**What to do**
Your answer should be an exact copy of the lines from the start of the entries to the line containing "Given: Select main", both included.

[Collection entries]
((

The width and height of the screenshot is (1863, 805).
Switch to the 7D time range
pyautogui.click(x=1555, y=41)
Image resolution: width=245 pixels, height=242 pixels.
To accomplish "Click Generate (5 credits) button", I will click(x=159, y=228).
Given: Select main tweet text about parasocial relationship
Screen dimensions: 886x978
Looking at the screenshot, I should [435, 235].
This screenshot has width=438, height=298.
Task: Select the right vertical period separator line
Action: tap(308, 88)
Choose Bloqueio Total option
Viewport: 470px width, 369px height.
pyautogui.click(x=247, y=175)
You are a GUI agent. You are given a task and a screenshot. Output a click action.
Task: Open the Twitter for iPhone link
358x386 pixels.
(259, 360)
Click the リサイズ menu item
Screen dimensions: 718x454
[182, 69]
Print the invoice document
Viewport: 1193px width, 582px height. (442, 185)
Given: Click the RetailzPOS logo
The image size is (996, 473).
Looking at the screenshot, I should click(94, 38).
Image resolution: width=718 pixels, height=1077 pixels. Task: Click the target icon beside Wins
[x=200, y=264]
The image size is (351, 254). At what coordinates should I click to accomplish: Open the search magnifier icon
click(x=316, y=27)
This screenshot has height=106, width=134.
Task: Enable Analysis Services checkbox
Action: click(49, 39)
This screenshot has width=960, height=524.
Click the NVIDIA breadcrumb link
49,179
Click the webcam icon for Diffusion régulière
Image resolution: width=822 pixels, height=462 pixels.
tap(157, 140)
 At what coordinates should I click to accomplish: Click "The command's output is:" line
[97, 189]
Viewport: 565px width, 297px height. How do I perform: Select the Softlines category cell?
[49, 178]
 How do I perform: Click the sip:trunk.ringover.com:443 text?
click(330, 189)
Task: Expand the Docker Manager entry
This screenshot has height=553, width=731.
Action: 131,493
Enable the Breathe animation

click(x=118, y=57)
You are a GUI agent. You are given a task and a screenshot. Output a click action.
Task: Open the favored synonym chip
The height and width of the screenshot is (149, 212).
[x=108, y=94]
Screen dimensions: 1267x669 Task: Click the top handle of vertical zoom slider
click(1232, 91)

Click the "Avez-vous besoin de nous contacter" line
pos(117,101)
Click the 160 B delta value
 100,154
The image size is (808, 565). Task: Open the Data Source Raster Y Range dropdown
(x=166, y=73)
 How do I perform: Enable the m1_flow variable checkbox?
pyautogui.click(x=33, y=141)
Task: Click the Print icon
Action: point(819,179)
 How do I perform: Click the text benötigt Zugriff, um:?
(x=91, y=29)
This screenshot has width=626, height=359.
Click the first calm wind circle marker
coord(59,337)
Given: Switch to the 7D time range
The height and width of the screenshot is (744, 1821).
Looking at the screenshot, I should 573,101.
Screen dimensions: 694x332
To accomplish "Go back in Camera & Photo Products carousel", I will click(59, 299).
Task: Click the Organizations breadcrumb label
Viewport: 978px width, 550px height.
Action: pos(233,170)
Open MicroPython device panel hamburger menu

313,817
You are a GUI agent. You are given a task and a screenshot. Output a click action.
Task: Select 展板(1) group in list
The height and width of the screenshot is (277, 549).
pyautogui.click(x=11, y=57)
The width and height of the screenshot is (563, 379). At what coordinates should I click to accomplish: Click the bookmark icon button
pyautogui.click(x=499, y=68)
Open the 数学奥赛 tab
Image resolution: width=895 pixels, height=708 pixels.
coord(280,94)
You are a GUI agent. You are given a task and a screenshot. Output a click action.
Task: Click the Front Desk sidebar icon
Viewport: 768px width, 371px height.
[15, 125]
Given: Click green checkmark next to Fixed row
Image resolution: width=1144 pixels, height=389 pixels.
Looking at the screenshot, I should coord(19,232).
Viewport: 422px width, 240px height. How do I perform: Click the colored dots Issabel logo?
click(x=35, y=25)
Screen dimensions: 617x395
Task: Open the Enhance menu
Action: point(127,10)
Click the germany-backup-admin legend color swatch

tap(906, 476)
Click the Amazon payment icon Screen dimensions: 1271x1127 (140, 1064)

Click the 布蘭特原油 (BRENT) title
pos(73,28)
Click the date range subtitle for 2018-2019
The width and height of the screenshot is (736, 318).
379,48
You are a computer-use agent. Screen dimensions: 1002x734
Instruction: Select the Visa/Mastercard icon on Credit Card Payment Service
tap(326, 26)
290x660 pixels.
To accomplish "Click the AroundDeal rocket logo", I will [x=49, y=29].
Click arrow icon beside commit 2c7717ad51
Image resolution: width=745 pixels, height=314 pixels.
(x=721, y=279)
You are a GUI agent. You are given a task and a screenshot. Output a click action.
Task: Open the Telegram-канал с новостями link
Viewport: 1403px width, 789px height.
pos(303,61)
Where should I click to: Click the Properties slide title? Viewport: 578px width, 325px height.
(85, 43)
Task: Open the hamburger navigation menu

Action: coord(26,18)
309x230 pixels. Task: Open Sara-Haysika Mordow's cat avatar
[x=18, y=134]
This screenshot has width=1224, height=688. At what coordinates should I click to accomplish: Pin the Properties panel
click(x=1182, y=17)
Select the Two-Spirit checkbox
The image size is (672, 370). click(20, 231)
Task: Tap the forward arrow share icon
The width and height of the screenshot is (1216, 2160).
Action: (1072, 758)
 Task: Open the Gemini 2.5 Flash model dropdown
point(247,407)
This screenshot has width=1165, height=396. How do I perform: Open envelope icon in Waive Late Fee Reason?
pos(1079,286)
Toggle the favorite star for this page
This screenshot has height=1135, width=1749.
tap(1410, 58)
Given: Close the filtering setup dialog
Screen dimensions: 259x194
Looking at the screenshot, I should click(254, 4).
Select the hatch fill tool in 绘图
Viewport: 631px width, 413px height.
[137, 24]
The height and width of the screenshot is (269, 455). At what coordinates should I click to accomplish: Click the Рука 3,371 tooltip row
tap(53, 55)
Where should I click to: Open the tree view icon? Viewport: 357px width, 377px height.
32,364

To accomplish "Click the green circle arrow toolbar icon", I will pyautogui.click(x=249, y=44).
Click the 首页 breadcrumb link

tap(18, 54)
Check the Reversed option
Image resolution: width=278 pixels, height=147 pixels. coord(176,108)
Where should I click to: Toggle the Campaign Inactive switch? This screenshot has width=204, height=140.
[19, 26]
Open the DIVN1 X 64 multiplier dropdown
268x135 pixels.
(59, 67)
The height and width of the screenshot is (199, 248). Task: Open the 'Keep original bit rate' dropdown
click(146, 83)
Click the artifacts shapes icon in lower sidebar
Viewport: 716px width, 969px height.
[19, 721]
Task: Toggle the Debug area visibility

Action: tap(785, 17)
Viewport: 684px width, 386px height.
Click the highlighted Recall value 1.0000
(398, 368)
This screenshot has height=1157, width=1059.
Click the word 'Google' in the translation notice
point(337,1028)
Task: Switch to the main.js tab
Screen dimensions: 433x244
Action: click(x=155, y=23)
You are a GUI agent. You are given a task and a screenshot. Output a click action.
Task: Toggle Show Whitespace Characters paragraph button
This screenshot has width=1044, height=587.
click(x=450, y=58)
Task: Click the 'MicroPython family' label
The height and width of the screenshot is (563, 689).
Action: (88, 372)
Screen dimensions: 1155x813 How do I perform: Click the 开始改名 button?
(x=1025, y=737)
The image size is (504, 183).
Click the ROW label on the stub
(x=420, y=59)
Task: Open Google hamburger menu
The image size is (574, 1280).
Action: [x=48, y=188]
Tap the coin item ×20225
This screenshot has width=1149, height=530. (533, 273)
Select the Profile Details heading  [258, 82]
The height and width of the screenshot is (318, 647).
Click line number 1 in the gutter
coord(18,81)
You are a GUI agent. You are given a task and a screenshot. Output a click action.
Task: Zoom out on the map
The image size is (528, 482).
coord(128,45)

))

**Expected answer**
The width and height of the screenshot is (1863, 805).
Switch to the 7D time range
pyautogui.click(x=1555, y=41)
Image resolution: width=245 pixels, height=242 pixels.
To accomplish "Click Generate (5 credits) button", I will click(x=159, y=228).
Given: Select main tweet text about parasocial relationship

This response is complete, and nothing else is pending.